Eine klare Absage an die üblichen Tarifverhandlungsrituale gibt es unmittelbar vor dem Auftakt der Verhandlungen für die Beschäftigten im öffentlichen Dienst von Bund und Kommunen am 21. März 2016 von der dbb jugend. „Der Innenminister wünscht sich schnelle Verhandlungen ohne große Tarif-Show? Kann er haben! Mit einem akzeptablen Angebot in der ersten Runde“, machte die dbb jugend-Vorsitzende Sandra Kothe in Potsdam, wo die Gespräche am Vormittag starten, deutlich.

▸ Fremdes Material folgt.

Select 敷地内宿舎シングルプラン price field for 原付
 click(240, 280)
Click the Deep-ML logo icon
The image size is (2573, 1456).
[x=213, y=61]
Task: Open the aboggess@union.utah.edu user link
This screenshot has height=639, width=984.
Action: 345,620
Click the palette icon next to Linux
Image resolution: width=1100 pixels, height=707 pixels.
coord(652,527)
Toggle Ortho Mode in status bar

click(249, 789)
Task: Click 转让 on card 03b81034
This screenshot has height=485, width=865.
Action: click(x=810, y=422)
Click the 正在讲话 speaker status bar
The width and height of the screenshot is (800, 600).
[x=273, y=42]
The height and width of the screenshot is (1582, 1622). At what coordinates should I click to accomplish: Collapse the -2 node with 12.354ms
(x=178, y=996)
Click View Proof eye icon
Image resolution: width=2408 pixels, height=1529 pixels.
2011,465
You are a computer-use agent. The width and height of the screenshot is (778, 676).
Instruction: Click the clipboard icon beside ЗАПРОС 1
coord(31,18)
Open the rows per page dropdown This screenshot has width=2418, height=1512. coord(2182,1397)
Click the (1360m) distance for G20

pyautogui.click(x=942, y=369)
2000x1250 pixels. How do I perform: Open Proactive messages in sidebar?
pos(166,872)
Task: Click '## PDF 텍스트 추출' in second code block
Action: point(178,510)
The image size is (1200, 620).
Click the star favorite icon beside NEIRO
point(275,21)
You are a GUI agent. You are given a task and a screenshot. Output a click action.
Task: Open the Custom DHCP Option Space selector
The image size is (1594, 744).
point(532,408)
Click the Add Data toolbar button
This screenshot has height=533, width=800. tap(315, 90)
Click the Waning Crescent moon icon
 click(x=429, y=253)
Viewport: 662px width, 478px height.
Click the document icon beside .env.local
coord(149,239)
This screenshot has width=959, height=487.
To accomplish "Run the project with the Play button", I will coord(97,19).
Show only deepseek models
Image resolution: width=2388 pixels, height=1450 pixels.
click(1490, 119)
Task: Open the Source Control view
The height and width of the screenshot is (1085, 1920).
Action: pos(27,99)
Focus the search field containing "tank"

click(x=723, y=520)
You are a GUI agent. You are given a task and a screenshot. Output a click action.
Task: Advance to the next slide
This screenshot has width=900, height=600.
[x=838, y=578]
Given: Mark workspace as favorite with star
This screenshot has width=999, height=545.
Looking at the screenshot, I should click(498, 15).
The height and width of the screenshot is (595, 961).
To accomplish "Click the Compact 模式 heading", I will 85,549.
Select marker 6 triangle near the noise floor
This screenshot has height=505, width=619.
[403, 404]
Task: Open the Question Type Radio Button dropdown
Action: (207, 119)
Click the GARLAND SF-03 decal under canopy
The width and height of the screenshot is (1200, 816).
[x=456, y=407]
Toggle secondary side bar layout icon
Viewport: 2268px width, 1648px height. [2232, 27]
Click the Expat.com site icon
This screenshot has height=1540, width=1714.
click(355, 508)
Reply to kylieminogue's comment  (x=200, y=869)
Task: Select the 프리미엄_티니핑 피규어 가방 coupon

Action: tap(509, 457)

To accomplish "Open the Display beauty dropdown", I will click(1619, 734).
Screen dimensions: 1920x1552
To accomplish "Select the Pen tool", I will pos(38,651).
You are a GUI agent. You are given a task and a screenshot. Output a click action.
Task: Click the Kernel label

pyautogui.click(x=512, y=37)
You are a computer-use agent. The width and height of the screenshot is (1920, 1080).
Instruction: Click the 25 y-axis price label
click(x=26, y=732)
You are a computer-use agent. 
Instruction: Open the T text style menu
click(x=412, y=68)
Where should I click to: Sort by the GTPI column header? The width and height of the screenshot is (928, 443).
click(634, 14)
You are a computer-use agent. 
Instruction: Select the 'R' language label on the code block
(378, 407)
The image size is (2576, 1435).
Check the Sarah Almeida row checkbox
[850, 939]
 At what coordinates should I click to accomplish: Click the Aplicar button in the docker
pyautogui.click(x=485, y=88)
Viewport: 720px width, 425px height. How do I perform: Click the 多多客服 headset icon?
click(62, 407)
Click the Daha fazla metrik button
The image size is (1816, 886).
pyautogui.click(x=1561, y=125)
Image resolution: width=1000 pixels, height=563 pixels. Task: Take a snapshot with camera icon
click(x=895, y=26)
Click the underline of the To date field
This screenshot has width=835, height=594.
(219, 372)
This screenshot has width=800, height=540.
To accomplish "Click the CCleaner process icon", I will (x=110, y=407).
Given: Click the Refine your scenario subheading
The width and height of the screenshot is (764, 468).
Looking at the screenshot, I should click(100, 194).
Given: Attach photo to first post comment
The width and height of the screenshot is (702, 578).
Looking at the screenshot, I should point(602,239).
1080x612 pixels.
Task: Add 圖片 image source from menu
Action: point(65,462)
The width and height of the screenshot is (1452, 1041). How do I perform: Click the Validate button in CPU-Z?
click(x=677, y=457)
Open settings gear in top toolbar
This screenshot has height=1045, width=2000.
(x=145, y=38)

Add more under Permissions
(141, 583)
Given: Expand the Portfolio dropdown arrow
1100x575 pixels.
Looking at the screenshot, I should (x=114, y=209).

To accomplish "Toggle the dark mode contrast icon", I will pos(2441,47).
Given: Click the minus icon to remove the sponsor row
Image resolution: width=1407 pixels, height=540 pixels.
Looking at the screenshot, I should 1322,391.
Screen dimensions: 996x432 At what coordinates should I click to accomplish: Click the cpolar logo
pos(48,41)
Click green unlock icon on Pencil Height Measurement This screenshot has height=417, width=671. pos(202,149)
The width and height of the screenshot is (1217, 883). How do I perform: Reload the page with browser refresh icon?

„Die Azubis sind nicht Spitzenreiter beim Entgelt, der öffentliche Dienst muss aber spitze sein, wenn er genug Nachwuchs für sich begeistern will. Die Bewerberzahlen sind rückläufig, wir können dem aber nur entgegensteuern, wenn wir die Ausbildung attraktiver gestalten. Dass die Azubis bisher Reisekosten zur auswärtigen Berufsschule erst erstattet bekommen, soweit sie sechs Prozent ihres Azubi-Entgelts übersteigen, ist zum Beispiel besonders schäbig. Wenn die Berufsschule für die Kauffrauen und Kaufmänner für Büromanagement, die beim BAMF lernen, zentral in Nürnberg ist, und die Azubis dorthin müssen, dann muss der Arbeitgeber auch die Kosten dafür übernehmen. Solche Eigenbehalte für Azubis finden wir in der freien Wirtschaft nicht“, so Kothe. „Wir haben auch keinen Bock mehr auf Hinhaltetaktiken bei Thema Übernahme. Bisher waren die Arbeitgeber immer nur bereit, die bisherige Befristungsregel zu verlängern, jetzt muss die Befristung weg. Wir brauchen Nachwuchs, und Nachwuchs braucht Perspektive, und die gibt es nur bei unbefristeter Übernahme nach der Ausbildung.“
Wertschätzung ist Gebot der Stunde
dbb jugend-Vize Marco Karbach ergänzt: „Wer leistet denn die Arbeit vor Ort, insbesondere im Bereich Asyl? Wer schiebt den tagtäglich Überstunden, um möglichst zeitnah über Asylanträge zu entscheiden oder um Unterkünfte sicherzustellen? Das sind wir – der öffentliche Dienst! Vor allem die Kolleginnen und Kollegen des BAMF möchte ich exemplarisch nennen. Sie arbeiten an der Grenze der Belastbarkeit. Wertschätzung gegenüber ihnen und allen weiteren Kolleginnen und Kollegen ist in diesen Zeiten das Gebot der Stunde. Mit einem vernünftigen Angebot haben die Arbeitgeber nun die Chance dazu.“
Hintergrund
Am 21. März 2016 starten in Potsdam die Verhandlungen über den Tarifvertrag für den öffentlichen Dienst von Bund und Kommunen (TVöD), von denen insgesamt knapp zwei Millionen Beschäftigte betroffen sind: 147.335 Arbeitnehmer des Bundes, 1.241.845 Arbeitnehmer der Kommunen, für die der TVöD direkte Auswirkungen hat, sowie 179.595 Beamte und 179.000 Versorgungsempfänger des Bundes, auf die der Tarifabschluss übertragen werden soll, um den Gleichklang der wirtschaftlichen und finanziellen Entwicklung im öffentlichen Dienst zu gewährleisten. Die wirkungsgleiche Übertragung betrifft nur die Bundesbeamten, da die Kommunalbeamten nach den jeweiligen Landesgesetzen besoldet/versorgt werden. Weitere Verhandlungstermine in Potsdam sind vereinbart für den 11./12. April 2016 sowie den 27./28. April 2016. Die wichtigsten Forderungen der Gewerkschaften: Lineare Erhöhung der Tabellenentgelte um 6 Prozent; Erhöhung der Auszubildenden-Entgelte um 100 Euro monatlich; Angleichung des Urlaubsanspruchs auf 30 Tage und unbefristete Übernahme für alle Auszubildenden; tariflicher Ausschluss sachgrundloser Befristungen sowie die zeit- und inhaltsgleiche Übertragung des Tarifergebnisses auf Beamtinnen und Beamte; die Laufzeit des Tarifvertrags soll 12 Monate betragen.